When I pushed the button to summon the elevator I realized...the coat rack is longer than the elevator is deep.
A smart man would have pulled the coat rack through a dining room, into the kitchen, and taken it up the larger cargo elevator.
I decided not to do that. Not after dragging it that far.
When the elevator doors opened, I pulled the giant coat rack in at an angle. That put me in the far right corner of the elevator.
I cheered when the doors closed neatly, without touching the coat rack.
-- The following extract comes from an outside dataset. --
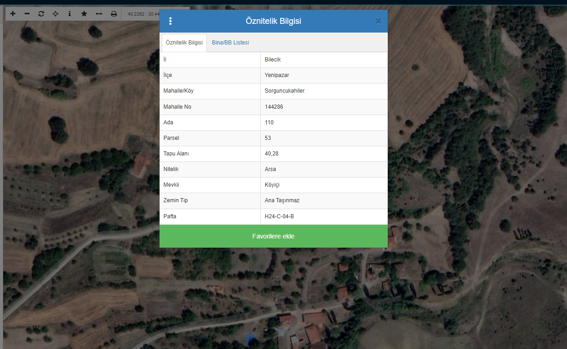Open favorites with the star icon

pos(84,14)
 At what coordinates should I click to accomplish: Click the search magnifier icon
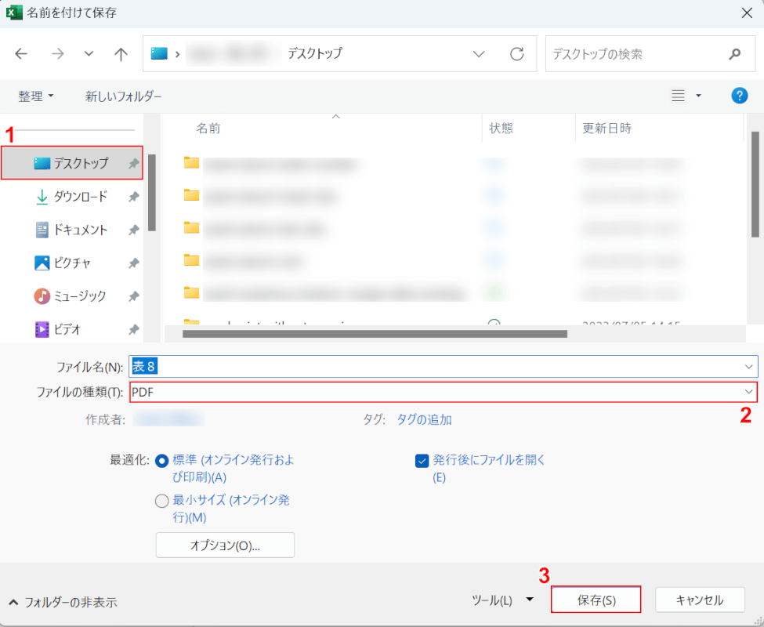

Cheered!
...Then I realized a couple of things:
1. The elevator wasn't going anywhere until I pushed a button to change floors.
2. There was a giant coat rack between me and the buttons
3. Flipping one's middle finger at the elevator buttons will not make the elevator move
I decided not to wait for three hours for the building to open in the hopes that someone would push a button to summon the elevator and inadvertently rescue the man trapped behind the coat rack.
So, utilizing height I don't have, I wriggled under the hangars and stepped over the boot shelf...and pushed "2" so the elevator would go to the second floor.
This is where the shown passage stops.